◆ YOUR ASSIGNMENT ◆
Please write out all of the entries without altering anything.

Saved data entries
________________________

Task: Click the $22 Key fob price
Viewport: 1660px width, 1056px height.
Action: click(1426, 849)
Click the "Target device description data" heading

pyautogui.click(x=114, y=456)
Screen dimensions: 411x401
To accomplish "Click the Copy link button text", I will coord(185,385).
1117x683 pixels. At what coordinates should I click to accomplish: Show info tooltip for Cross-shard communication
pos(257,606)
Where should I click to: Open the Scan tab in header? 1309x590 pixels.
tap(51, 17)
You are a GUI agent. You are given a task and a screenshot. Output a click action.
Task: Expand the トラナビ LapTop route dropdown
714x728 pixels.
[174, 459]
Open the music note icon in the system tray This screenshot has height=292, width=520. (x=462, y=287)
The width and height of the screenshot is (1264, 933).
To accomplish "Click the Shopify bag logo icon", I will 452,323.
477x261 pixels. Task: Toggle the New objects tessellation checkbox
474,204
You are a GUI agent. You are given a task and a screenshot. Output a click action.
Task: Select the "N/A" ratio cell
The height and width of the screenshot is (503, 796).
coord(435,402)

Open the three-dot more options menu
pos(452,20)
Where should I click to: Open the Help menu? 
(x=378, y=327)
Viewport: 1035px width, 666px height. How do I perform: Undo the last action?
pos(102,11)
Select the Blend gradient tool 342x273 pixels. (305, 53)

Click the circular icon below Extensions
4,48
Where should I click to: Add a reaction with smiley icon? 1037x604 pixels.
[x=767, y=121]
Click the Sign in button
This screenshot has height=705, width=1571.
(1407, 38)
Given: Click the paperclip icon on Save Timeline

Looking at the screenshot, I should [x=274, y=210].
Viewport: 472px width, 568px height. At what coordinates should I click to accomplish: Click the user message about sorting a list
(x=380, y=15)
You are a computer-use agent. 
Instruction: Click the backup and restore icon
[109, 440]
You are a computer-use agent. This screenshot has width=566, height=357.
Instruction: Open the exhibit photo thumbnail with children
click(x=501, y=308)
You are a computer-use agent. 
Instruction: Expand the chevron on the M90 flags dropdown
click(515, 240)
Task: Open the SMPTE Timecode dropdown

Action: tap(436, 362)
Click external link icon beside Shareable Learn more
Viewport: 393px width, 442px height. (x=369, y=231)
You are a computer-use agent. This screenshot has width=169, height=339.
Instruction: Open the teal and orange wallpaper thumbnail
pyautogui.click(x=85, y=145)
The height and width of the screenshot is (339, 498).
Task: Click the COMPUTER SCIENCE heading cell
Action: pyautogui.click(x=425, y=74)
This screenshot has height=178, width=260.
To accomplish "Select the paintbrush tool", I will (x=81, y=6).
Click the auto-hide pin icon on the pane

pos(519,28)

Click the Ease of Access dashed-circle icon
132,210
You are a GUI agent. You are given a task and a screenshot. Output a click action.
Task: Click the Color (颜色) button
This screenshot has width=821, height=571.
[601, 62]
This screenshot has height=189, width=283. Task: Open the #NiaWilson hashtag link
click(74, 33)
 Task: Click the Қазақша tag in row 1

________________________

◆ SOLUTION ◆
Task: Click the $22 Key fob price
Viewport: 1660px width, 1056px height.
Action: click(1426, 849)
Click the "Target device description data" heading

pyautogui.click(x=114, y=456)
Screen dimensions: 411x401
To accomplish "Click the Copy link button text", I will coord(185,385).
1117x683 pixels. At what coordinates should I click to accomplish: Show info tooltip for Cross-shard communication
pos(257,606)
Where should I click to: Open the Scan tab in header? 1309x590 pixels.
tap(51, 17)
You are a GUI agent. You are given a task and a screenshot. Output a click action.
Task: Expand the トラナビ LapTop route dropdown
714x728 pixels.
[174, 459]
Open the music note icon in the system tray This screenshot has height=292, width=520. (x=462, y=287)
The width and height of the screenshot is (1264, 933).
To accomplish "Click the Shopify bag logo icon", I will 452,323.
477x261 pixels. Task: Toggle the New objects tessellation checkbox
474,204
You are a GUI agent. You are given a task and a screenshot. Output a click action.
Task: Select the "N/A" ratio cell
The height and width of the screenshot is (503, 796).
coord(435,402)

Open the three-dot more options menu
pos(452,20)
Where should I click to: Open the Help menu? 
(x=378, y=327)
Viewport: 1035px width, 666px height. How do I perform: Undo the last action?
pos(102,11)
Select the Blend gradient tool 342x273 pixels. (305, 53)

Click the circular icon below Extensions
4,48
Where should I click to: Add a reaction with smiley icon? 1037x604 pixels.
[x=767, y=121]
Click the Sign in button
This screenshot has height=705, width=1571.
(1407, 38)
Given: Click the paperclip icon on Save Timeline

Looking at the screenshot, I should [x=274, y=210].
Viewport: 472px width, 568px height. At what coordinates should I click to accomplish: Click the user message about sorting a list
(x=380, y=15)
You are a computer-use agent. 
Instruction: Click the backup and restore icon
[109, 440]
You are a computer-use agent. This screenshot has width=566, height=357.
Instruction: Open the exhibit photo thumbnail with children
click(x=501, y=308)
You are a computer-use agent. 
Instruction: Expand the chevron on the M90 flags dropdown
click(515, 240)
Task: Open the SMPTE Timecode dropdown

Action: tap(436, 362)
Click external link icon beside Shareable Learn more
Viewport: 393px width, 442px height. (x=369, y=231)
You are a computer-use agent. This screenshot has width=169, height=339.
Instruction: Open the teal and orange wallpaper thumbnail
pyautogui.click(x=85, y=145)
The height and width of the screenshot is (339, 498).
Task: Click the COMPUTER SCIENCE heading cell
Action: pyautogui.click(x=425, y=74)
This screenshot has height=178, width=260.
To accomplish "Select the paintbrush tool", I will (x=81, y=6).
Click the auto-hide pin icon on the pane

pos(519,28)

Click the Ease of Access dashed-circle icon
132,210
You are a GUI agent. You are given a task and a screenshot. Output a click action.
Task: Click the Color (颜色) button
This screenshot has width=821, height=571.
[601, 62]
This screenshot has height=189, width=283. Task: Open the #NiaWilson hashtag link
click(74, 33)
 Task: Click the Қазақша tag in row 1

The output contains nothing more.